Banque Audi (Suisse) has failed to comply with its anti-money laundering duties, put in place by FINMA, resulting in a major violation of financial market law.

This was put in place by the Swiss Financial Market Supervisory Authority (FINMA) during enforcement procedures.

Banque Audi (Suisse) is part of a significant Lebanese banking company.

During an on-site examination in 2021, FINMA examined client ties with politically exposed individuals from multiple countries.

It identified severe flaws in ways to avoid money laundering. This prompted FINMA to initiate enforcement actions in 2022, which have already finished.

The bank did not carry out its duty to give accurate information

FINMA got all internal audit reports, including one that highlighted flaws in money laundering prevention, but it was not previously acknowledged or submitted.

Serious infringement of supervisory laws

FINMA determined that the bank failed to fulfil its duty to give information and failed to clarify asset sources in high-risk relationships with clients.

The bank neglected to notify transactions to the Money Laundering Reporting Office and failed to examine allegations of illegally acquired assets in customer interactions with politically exposed individuals.
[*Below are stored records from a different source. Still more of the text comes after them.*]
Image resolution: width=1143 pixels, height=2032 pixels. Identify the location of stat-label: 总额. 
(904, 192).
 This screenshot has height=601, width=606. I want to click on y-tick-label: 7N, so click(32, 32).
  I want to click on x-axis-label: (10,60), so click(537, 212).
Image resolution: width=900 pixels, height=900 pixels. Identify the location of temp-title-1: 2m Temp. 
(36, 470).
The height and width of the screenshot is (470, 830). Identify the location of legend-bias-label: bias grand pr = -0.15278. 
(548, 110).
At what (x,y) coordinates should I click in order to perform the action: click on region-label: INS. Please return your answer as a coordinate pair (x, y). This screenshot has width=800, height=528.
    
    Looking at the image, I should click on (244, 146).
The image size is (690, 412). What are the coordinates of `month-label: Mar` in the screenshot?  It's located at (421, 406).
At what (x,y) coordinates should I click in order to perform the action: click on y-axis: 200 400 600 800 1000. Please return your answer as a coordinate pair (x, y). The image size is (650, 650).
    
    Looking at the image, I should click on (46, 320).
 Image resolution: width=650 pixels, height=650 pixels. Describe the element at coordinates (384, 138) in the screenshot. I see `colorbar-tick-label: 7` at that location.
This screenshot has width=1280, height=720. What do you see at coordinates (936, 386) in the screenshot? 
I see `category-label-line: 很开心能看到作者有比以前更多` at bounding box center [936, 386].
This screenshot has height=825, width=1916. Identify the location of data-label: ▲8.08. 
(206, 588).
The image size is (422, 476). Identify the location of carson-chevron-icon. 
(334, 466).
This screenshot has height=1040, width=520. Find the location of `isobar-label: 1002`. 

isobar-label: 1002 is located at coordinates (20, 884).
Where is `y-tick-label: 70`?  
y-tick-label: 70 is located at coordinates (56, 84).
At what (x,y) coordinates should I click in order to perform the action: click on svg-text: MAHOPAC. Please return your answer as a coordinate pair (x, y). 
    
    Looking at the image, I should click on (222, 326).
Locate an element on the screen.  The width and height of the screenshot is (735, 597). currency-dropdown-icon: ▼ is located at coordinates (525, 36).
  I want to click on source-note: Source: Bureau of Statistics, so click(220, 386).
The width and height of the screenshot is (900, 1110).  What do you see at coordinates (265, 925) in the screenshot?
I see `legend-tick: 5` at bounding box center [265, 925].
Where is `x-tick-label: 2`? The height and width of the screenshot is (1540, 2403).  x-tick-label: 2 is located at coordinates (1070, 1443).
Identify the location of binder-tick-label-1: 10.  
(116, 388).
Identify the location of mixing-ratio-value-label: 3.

Bank takes independent action

In addition to working with FINMA, Banque Audi (Suisse) has expanded resources for compliance, examined client relationships, and ended relationships with some clients while keeping high-risk ones.

FINMA has mandated the disgorgement of gains and the surcharge for Pillar 2

FINMA has mandated the forced disgorgement of CHF3.9m ($4.3m) in illicit earnings, a CHF19m ($21m) risk surcharge on minimum capital, further adjustments to anti-money laundering defence systems, and an audit to oversee the execution of these measures.

Individuals who were suspected of breaking supervisory laws have departed the Swiss financial hub, and FINMA has decided not to press charges against them, which might result in a ban from the industry.